Will a pre-appointment hearing for Carol Mills examine the murky appointment process run by the Speaker?
Investigators will be interested how the Speaker got what he wanted in the appointment of his Chaplain in 2010.
An eye-witness to the events spoke to Guido today and disclosed the following.
A Speaker has no formal role in the selection of the Speaker’s Chaplain, it is a Church appointment with two roles – one in the Commons, the other across the road in the Abbey.
John Bercow insisted that half the short list of six be female. He pre-determined the winning candidate would be female. “A female is going to do that job. It has to be a female,” he is quoted as saying.

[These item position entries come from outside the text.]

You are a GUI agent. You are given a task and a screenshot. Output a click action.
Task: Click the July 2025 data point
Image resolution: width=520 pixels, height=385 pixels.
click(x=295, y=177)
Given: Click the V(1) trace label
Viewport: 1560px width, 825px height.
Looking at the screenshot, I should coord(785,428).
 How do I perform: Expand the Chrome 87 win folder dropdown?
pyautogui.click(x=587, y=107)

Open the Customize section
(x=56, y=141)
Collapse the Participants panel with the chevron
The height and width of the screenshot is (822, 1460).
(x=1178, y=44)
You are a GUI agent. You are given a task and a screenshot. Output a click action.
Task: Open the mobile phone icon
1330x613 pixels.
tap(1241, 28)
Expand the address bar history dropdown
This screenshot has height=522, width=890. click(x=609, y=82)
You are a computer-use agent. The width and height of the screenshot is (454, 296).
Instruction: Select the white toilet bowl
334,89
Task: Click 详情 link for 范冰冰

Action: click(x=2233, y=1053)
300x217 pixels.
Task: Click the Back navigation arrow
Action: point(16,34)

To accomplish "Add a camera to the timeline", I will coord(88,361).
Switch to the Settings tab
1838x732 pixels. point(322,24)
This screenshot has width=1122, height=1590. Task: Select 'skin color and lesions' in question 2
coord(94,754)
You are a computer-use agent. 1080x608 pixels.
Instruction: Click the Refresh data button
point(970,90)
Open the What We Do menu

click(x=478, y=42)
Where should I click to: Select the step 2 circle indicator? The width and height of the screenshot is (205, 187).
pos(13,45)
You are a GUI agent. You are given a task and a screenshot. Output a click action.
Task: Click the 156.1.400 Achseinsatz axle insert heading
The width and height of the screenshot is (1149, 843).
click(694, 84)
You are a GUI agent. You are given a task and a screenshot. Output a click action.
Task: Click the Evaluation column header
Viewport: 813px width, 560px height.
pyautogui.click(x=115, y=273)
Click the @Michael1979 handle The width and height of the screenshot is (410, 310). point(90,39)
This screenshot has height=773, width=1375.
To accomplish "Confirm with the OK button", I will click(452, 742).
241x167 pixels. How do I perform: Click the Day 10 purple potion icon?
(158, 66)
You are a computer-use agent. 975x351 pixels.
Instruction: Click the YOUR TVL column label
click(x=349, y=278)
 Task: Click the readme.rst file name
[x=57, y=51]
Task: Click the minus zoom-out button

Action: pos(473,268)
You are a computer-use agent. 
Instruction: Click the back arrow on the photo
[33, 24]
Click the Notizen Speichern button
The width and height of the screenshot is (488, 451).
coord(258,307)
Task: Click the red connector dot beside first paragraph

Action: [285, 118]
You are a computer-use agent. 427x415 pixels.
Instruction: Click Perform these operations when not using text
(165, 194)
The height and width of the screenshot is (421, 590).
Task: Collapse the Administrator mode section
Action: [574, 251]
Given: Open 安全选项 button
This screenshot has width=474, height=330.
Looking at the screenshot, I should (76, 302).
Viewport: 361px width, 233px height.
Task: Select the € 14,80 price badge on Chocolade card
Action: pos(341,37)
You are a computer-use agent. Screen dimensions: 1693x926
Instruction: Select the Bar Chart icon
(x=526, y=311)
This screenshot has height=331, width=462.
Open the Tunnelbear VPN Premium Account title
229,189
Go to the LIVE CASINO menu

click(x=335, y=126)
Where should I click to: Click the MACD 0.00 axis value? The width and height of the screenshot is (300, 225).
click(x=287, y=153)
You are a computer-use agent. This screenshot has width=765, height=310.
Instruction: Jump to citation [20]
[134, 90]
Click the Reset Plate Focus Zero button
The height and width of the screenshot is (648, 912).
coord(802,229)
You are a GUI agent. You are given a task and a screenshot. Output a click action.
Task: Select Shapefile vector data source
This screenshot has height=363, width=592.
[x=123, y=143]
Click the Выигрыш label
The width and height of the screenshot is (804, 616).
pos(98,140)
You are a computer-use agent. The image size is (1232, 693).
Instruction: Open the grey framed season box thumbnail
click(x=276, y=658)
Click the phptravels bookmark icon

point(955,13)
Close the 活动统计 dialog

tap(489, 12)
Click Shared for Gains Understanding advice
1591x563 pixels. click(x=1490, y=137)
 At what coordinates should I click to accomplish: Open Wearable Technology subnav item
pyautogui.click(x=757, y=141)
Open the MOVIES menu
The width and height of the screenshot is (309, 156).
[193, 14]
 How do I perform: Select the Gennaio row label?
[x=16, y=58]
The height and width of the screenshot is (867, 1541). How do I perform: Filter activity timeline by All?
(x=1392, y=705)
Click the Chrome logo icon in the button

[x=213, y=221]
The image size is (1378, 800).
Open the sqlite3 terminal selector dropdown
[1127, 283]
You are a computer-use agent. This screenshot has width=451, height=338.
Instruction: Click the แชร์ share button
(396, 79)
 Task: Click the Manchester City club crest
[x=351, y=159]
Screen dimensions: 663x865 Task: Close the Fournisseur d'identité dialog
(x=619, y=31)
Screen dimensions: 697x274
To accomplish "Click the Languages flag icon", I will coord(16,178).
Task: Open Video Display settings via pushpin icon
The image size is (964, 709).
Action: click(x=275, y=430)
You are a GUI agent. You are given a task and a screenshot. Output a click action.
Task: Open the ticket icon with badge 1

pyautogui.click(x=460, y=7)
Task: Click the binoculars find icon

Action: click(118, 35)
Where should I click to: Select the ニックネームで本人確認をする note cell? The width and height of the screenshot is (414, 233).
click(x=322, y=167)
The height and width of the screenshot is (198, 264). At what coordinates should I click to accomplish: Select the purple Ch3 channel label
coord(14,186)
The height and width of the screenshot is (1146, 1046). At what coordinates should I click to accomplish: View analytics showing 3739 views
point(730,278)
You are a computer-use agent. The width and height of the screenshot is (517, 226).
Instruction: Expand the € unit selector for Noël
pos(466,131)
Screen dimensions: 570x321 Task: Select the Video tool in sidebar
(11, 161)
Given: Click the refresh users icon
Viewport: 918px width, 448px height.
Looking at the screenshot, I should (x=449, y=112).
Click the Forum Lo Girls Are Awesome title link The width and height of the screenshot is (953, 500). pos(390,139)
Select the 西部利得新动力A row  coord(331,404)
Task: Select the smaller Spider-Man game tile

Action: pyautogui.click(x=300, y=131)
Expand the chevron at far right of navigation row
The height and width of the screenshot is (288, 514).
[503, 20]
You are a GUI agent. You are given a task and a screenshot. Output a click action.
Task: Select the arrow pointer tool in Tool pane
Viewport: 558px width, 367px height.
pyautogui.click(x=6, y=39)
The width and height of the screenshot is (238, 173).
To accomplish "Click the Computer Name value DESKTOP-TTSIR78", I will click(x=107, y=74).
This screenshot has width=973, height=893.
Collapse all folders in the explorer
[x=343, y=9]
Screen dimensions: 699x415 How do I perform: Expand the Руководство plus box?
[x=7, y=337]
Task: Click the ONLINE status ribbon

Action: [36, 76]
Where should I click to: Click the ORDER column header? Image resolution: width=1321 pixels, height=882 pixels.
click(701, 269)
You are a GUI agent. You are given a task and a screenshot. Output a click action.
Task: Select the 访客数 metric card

Although he had no right, he insisted on speaking to all the candidates himself.
He rang up the selection board and lobbied them.
He continued to operate in the general election period when he had no official standing as an MP.
All the short list ended up male with two perfectly suitable candidates, one clearly superior to the other.
As a result of Bercow’s lobbying, two female candidates were appended to the six.
Rose Hudson-Wilkins was appointed – but because she could not do the full Church of England job, the role was split.
Speaker Bercow signed a certificate blocking an FoI request for the relevant documents. It was a uniquely powerful certificate available only to the Speaker, preventing any challenge being considered by the Information Commissioner.
Similarities to the process selecting Carol Mills as Clerk may include
1) a predetermined decision that the winning candidate be female.
Improper interference with a procedure to produce a personally wished-for outcome.
2) Putting political imperatives before the technical requirements of the job.
3) Fighting tooth and nail against oversight or accountability.
4) Diminishing the role to make its holder more suitable for his own strategic purposes.
5) Risking a sex discrimination action by his actions.
The source also commented on the behaviour and temper of Speaker Bercow during this period, likening him not entirely humorously to Caligula. But that’s for another time.